Goals

Thermal sensations (warmth and cold) are directly related to thermoregulatory responses and consequently to metabolic processes in the body and mechanisms of energy balance. Thermal stimuli can be beneficial when the levels of stimulation are equal to the body’s metabolic needs. Extremes of thermal stimulation, however, can disturb body temperature regulation. Furthermore, extreme thermal stimulation commonly produces pain, and the noxious sensations of pain and irritation often signal current or imminent damage to body tissues.

The chemical senses – taste and smell – play a critical role in guiding the intake of food and thus in nutrition and energy balance. Foods and beverages are beneficial (indeed, crucial for survival) as long as nutrition and caloric intake are consistent with the body’s physiological needs and metabolic expenditures. Inadequate intake of food threatens health when caloric intake falls short of energy expenditure. But excessive intake of food can also become harmful, when caloric intake exceeds energy expenditure.

To understand sensory processing of thermal, noxious, and chemosensory stimuli, research relies on psychophysical analysis of sensory and higher-level (cognitive) processes in perception. Analysis of people’s ability to detect, distinguish, and identify stimuli makes it possible to draw inferences about underlying neural mechanisms, inferences that then can be tested through direct physiological investigations. These psychophysical and physiological studies both emphasize mechanisms of central neural integration and interaction. Elucidating processes of neural integration and interaction is central to understanding: (a) the perceptions of temperature, irritation, and pain, because these perceptions commonly result from interactions among effects of mechanical, thermal, and noxious stimulation; and (b) the perception of flavor, because flavor results from the central combination of gustatory, olfactory, and somatosensory information when food is taken into the mouth. Central neural processes underlie selective attention, which determines how efficiently and effectively different sensory inputs are processed. Finally, central processes underlie learning, which determines how people come to identify and respond appropriately to potentially harmful or beneficial stimuli in the environment.

Current Research

People’s sensory systems are constantly barraged at any moment by stimuli activating several of the senses, sometimes all of them. Contrary to the long-standing view that each sensory system largely operates independently, integration and interaction of multisensory signals is actually the rule rather than the exception. The perception of warmth, cool, heat, and pain, for example, often result from complex interactions among the outputs of receptors that respond to thermal, mechanical, and noxious stimuli. And the perception of flavor involves the integration of gustatory, somatosensory, and olfactory signals. Gustatory qualities, such as sweet, sour, salty, and bitter, arise from stimulation of taste receptors on the tongue. Somatosensory qualities arise from thermal, mechanical, or nociceptive stimulation of receptors on the tongue. And, of special importance, olfactory qualities in flavors arise from molecules that reach the olfactory epithelium through the back of the mouth and that help us distinguish, for example, chocolate from honey. Pierce scientists are actively studying the integration and interaction of multisensory signals in skin sensations and in taste and flavor perception. Psychophysical research is investigating excitatory and inhibitory interactions among mechanical, thermal, and noxious stimuli, interactions between temperature and taste, and interactions among the gustatory and olfactory components of flavors.
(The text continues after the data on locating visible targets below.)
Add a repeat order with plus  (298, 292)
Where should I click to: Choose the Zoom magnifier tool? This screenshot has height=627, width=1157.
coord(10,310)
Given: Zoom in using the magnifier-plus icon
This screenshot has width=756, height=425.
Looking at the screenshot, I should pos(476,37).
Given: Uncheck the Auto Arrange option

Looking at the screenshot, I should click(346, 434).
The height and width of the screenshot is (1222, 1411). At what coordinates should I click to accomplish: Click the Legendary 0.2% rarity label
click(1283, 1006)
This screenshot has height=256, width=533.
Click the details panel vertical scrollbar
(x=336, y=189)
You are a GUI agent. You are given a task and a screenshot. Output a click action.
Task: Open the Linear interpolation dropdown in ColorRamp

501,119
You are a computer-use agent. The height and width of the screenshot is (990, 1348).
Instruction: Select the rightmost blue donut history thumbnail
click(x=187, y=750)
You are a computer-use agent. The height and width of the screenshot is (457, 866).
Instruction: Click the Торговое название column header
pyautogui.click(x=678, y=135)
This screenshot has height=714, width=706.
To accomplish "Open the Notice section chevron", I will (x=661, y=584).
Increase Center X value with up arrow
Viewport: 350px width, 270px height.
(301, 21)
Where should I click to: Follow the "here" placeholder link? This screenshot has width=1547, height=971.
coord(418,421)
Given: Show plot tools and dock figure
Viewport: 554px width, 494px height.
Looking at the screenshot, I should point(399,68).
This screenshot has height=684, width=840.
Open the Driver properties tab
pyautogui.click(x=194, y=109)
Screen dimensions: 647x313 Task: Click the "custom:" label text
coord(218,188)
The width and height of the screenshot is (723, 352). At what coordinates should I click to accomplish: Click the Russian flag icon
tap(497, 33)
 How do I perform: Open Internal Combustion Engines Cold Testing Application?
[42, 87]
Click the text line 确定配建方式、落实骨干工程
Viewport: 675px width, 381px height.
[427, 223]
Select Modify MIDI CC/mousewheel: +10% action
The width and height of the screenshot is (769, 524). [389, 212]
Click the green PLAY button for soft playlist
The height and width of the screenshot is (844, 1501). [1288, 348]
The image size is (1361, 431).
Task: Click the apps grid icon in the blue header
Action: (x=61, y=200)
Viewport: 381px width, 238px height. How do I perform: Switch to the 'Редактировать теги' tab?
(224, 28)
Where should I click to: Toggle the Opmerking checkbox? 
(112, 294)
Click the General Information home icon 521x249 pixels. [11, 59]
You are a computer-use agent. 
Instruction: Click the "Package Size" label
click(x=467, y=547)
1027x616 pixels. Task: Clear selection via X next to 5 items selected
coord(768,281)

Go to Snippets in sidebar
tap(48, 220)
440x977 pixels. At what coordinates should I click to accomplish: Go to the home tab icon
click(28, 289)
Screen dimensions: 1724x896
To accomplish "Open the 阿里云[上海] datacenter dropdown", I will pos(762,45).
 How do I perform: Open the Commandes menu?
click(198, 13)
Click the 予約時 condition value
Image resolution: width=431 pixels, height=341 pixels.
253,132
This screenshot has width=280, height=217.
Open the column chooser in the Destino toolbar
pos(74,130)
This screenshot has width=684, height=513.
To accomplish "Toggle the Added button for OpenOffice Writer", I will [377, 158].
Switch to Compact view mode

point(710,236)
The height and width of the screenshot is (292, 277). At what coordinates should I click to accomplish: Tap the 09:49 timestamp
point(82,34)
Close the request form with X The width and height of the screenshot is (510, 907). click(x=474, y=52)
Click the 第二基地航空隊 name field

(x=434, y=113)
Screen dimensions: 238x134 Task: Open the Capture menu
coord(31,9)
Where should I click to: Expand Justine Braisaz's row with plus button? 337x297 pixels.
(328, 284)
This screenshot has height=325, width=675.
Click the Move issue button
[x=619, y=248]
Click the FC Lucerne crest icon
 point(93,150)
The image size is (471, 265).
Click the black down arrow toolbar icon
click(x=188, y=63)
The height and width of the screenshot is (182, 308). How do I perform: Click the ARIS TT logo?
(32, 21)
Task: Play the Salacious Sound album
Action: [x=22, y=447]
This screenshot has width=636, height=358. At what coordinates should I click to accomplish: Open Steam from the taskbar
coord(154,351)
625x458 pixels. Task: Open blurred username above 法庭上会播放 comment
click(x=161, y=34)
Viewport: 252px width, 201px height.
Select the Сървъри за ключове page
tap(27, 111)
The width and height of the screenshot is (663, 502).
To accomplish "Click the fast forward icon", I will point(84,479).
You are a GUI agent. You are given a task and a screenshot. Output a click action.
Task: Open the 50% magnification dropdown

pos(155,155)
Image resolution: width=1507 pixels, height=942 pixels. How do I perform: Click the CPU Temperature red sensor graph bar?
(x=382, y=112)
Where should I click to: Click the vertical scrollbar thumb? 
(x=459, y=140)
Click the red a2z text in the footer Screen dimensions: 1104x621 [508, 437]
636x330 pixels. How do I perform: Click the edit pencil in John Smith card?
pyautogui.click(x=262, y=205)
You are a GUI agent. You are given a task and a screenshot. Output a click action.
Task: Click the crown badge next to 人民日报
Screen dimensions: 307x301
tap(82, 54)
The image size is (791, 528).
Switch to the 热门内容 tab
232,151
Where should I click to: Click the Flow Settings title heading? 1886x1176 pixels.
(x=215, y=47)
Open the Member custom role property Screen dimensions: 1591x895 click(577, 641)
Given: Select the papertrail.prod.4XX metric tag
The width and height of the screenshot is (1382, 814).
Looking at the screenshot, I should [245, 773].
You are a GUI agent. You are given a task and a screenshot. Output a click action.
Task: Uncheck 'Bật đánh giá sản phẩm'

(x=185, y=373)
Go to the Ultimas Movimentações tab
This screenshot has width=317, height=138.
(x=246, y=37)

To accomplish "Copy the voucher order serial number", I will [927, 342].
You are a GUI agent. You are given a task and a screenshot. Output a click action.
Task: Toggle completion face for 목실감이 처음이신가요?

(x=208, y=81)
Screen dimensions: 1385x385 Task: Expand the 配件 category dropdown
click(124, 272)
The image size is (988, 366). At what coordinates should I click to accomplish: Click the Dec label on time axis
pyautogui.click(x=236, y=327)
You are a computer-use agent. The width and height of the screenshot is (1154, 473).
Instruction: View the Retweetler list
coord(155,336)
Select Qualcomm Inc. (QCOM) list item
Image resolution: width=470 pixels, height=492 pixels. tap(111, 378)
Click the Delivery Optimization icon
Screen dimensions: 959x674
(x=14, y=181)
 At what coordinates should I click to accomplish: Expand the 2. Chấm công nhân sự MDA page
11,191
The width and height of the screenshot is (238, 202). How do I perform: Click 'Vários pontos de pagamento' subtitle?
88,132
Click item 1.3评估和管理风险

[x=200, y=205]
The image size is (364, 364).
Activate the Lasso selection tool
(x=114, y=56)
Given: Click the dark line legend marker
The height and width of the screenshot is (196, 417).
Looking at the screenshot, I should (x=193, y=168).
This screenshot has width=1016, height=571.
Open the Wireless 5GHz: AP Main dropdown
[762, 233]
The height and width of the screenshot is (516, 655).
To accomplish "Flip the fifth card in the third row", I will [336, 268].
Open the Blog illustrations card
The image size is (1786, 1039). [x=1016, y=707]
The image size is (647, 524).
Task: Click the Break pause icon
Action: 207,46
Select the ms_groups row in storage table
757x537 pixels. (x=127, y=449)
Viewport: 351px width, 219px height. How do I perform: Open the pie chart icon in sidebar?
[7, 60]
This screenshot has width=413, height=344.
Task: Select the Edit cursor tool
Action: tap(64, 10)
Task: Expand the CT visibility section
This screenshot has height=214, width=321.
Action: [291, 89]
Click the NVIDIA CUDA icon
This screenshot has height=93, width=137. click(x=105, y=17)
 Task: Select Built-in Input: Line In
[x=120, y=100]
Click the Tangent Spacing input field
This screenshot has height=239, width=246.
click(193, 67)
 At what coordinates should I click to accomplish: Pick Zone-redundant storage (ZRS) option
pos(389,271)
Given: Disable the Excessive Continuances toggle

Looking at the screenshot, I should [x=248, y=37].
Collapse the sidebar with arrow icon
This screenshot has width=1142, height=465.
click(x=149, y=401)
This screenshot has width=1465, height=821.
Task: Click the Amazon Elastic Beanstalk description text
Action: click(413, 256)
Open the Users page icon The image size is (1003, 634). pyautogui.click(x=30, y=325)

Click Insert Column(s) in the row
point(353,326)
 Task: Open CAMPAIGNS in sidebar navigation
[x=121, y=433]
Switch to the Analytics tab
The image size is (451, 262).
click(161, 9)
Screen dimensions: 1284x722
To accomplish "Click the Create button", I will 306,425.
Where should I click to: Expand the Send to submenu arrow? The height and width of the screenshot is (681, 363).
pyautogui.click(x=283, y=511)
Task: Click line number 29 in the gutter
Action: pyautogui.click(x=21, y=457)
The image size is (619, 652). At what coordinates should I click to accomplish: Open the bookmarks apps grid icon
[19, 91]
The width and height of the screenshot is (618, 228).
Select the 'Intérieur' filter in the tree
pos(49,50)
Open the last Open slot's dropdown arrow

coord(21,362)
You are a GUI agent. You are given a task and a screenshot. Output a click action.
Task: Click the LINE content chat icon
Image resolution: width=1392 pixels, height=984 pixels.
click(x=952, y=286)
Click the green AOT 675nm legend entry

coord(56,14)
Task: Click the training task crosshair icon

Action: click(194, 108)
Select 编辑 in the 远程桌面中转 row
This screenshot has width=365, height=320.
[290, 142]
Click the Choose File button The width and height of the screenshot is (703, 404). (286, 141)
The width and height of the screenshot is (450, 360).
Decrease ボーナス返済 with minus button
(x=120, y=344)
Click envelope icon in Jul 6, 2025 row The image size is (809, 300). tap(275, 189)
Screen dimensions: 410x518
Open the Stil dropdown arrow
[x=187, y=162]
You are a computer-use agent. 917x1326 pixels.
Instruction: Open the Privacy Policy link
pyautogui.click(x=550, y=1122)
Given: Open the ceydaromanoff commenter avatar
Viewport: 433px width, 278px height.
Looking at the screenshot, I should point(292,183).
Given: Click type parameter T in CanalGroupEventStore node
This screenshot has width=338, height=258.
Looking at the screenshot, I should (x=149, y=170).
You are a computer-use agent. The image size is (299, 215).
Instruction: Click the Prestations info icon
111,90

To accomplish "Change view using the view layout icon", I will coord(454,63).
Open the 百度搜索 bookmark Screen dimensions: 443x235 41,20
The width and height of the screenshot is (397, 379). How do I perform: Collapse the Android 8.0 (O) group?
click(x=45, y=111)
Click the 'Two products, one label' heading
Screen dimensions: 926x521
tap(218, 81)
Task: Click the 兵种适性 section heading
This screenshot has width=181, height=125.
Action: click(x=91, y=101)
In the face of the barrage of sensory information, attention serves as a primary mechanism by which the central nervous system selects a subset of stimuli to process most effectively and efficiently. Consequently, Pierce scientists are currently using psychophysical methods to understand how people can attend selectively to somatosensory stimuli presented to different regions of the body and to the perceptually different components of chemosensory stimuli when the stimuli are tasted (put in the mouth) and when they are smelled (sniffed).

Perception and sensory-guided behavior ultimately reflect the activity in very large numbers of neurons, of neuron ensembles, in the central nervous system. An important component of the program involves the use and ongoing development of new and improved methods to monitor, in real time, the activity of very large numbers of neurons. Current research uses three approaches to do this: One uses functional magnetic resonance imaging (fMRI) to identify regions of the brain activated by environmental stimuli; methods of neuroimaging are being used in particular to investigate the brain mechanisms of flavor perception. A second approach uses electrodes inserted in large numbers of neurons to record simultaneously the nerve potentials. And the third monitors changes in voltage that are associated with neural firing; by inserting into neurons proteins that fluoresce in response to the changes in voltage, the neural responses can be measured indirectly, by optical methods. This multifaceted approach enhances our ability to identify the neural structures and patterns of neural responses that underlie both the perception of environmental stimuli and the behavioral responses to them.